Why is this attractive?
FISV generates stable cash flow from selling a mission-critical service with high switching costs to a diversified customer base under long-term contracts in an oligopoly market. The company's management returns excess cash to shareholders. The business looks likely to grow revenue due to both a cyclical improvement in bank spending as well as secular trends towards online bill pay and debit usage. Margin expansion is likely due to operating leverage and cost reductions from rationalizing overlapping product lines and data centers accumulated from historical acquisitions. Finally, at $62.50, the shares trade at an 8% yield on estimated 2011 free cash flow, which seems reasonably cheap for a business of this quality.
Investment Positives:
Stable Cash Flow
FISV generates stable cash flow due to the mission-critical nature of its services and the difficulty of banks' switching out their processing software and servicers. Customers sign 3-7 year contracts, and FISV has retained 98%+ of customers annually. FISV's >6K customers are diversified with its top customer (Bank of America, which uses CheckFree) accounting for 5% of revenue but its top 50 customers representing <25% of revenue. In addition, FISV categorizes 85% of its revenue as recurring, since it is paid based on the number of accounts a bank customer owns and on recurring transactions (e.g. monthly bill pay). Finally, FISV has low capital intensity with capital expenditures approximating 5% of revenue and minimal net working capital.
Oligopoly Competition
FISV competes with two main players in core processing and one in online bill pay. The combined Fidelity National Information Services and Metavante ("FIS") and Jack Henry & Associates ("JKHY") are the other leading core processors; the three top competitors comprise ~60% of the market and >70% of new contract wins. FISV's CheckFree dominates online bill pay, with more than 80% of large banks as customers, and a logical path to penetrate smaller banks as they increasingly offer online bill pay. Online bill pay is a sticky business, primarily due to the disruption that switching would cause to customer payments reaching the right location. CheckFree's systems correct the incorrect information entered by many customers, and FISV owns the corrected data, making a switch necessarily painful until the new provider could ramp up its corrections.

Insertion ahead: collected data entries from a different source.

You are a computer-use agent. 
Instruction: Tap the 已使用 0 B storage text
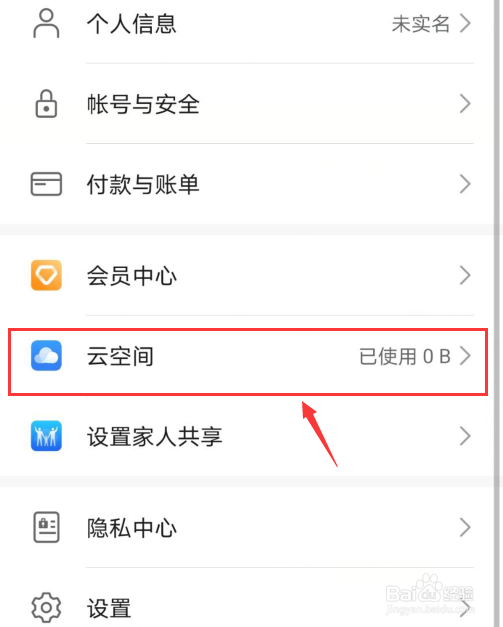point(405,356)
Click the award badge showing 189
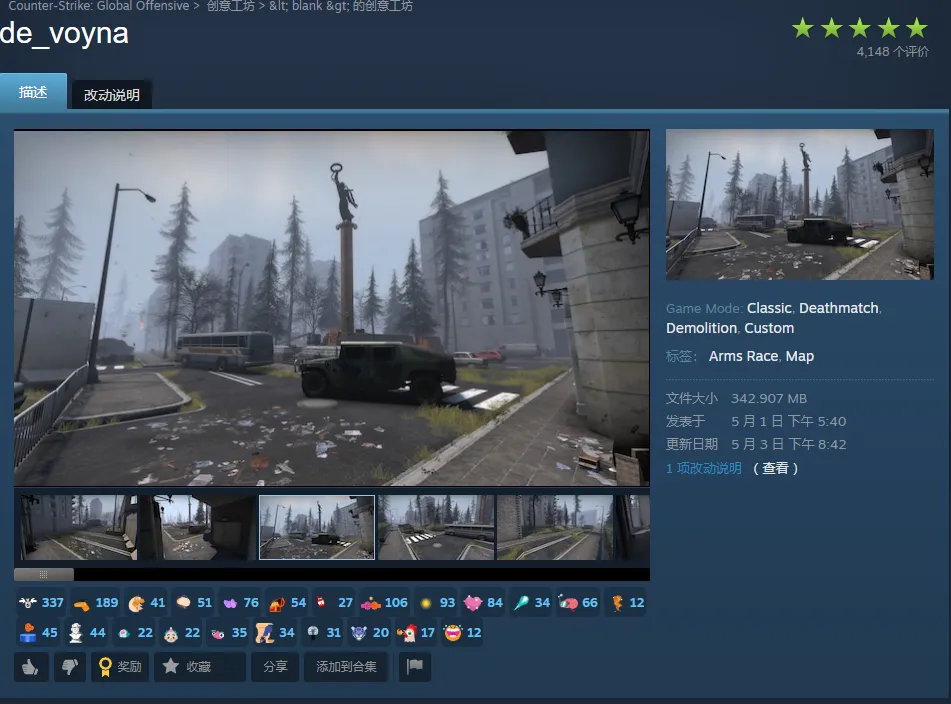951x704 pixels. click(x=95, y=603)
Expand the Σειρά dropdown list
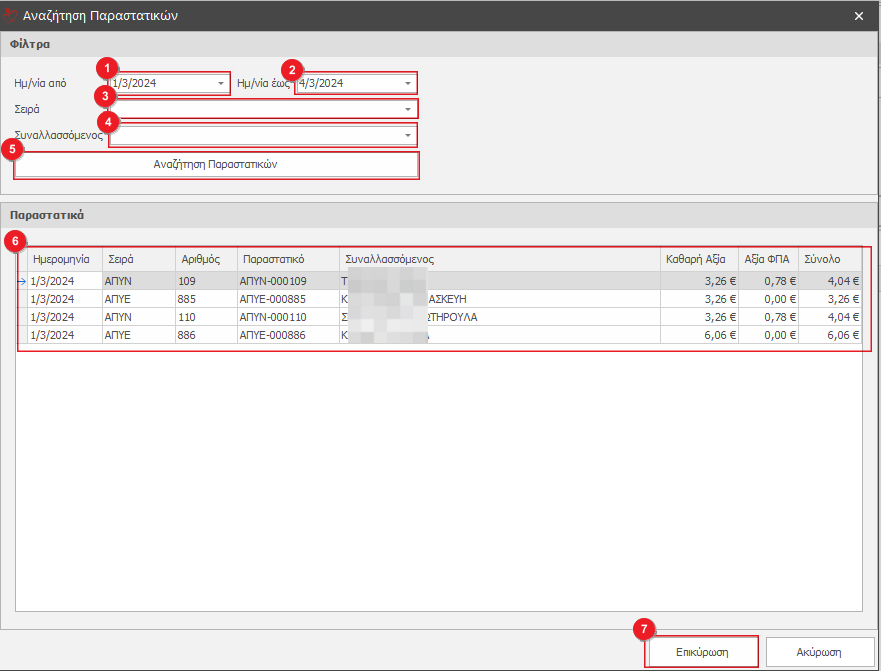 coord(408,109)
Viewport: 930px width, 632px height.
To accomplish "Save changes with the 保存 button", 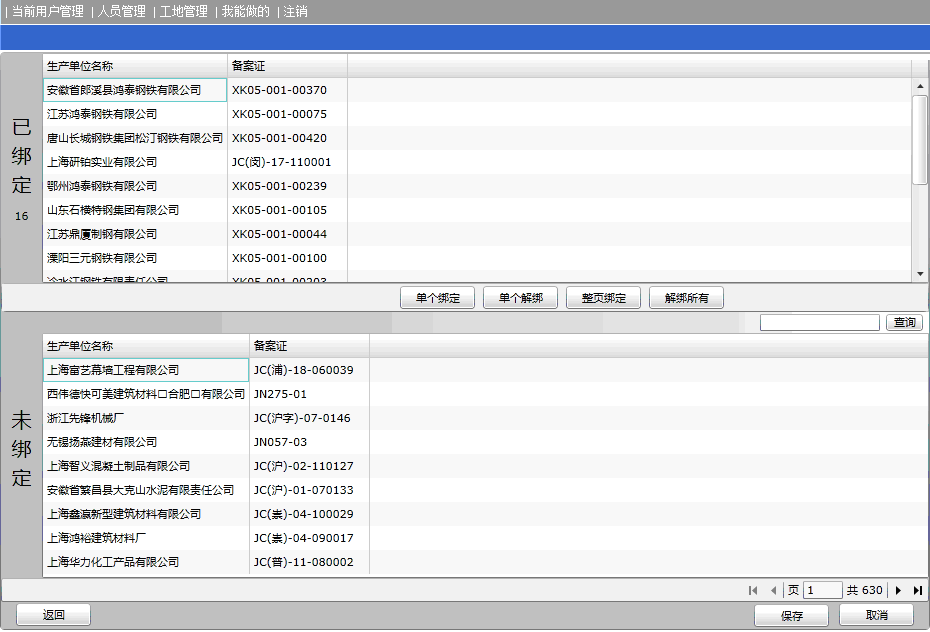I will coord(792,616).
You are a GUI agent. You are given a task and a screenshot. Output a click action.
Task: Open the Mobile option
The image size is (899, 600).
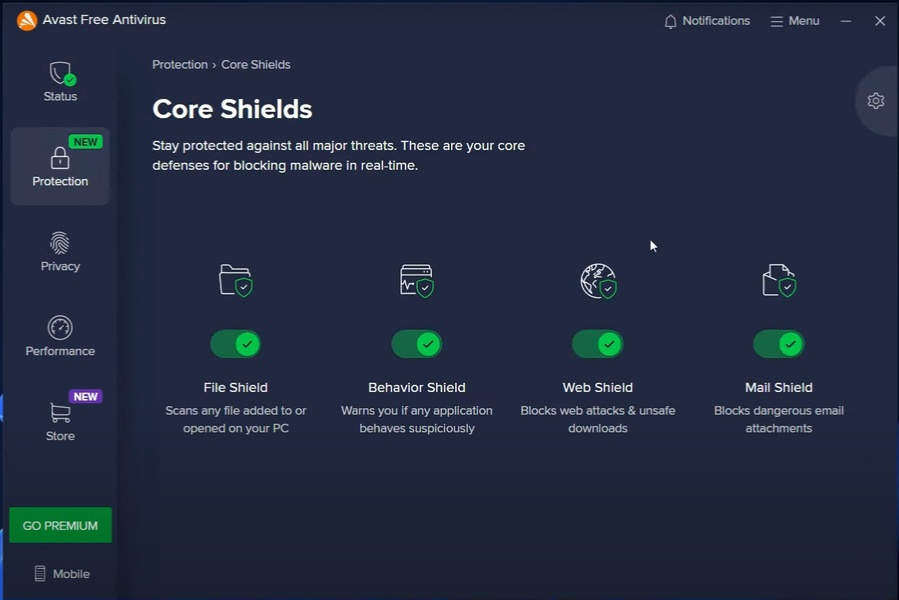(61, 574)
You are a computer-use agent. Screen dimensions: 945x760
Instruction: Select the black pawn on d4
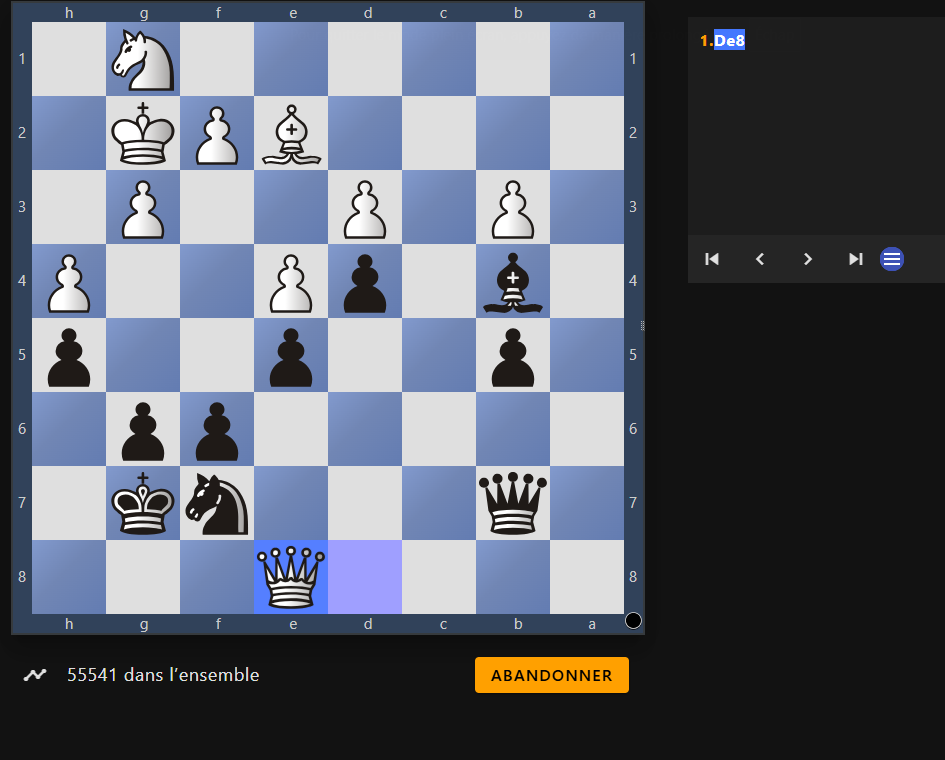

3. Opportunities for Revenue Growth and Margin Expansion
Organic growth has been modest recently, at 1% for the Financial business and 3% for the Payments business. Bank IT spending has been depressed as a result of the financial crisis, and seems likely to accelerate, which would be good for both of FISV's businesses. Also, FISV operates more than two dozen data centers, which are likely to be rationalized dramatically. Finally, FISV's Financial business has multiple overlapping products and sales forces built up from multiple acquisitions. While rationalizing these is difficult because of high switching costs, it seems likely to happen over time. When data center and product/sales force rationalization are combined, it seems likely that management's promise to expand margins by 50 bps annually (which they have been meeting) will continue for the next several years. So growth in free cash flow seems to be at least low single digits, and likely more.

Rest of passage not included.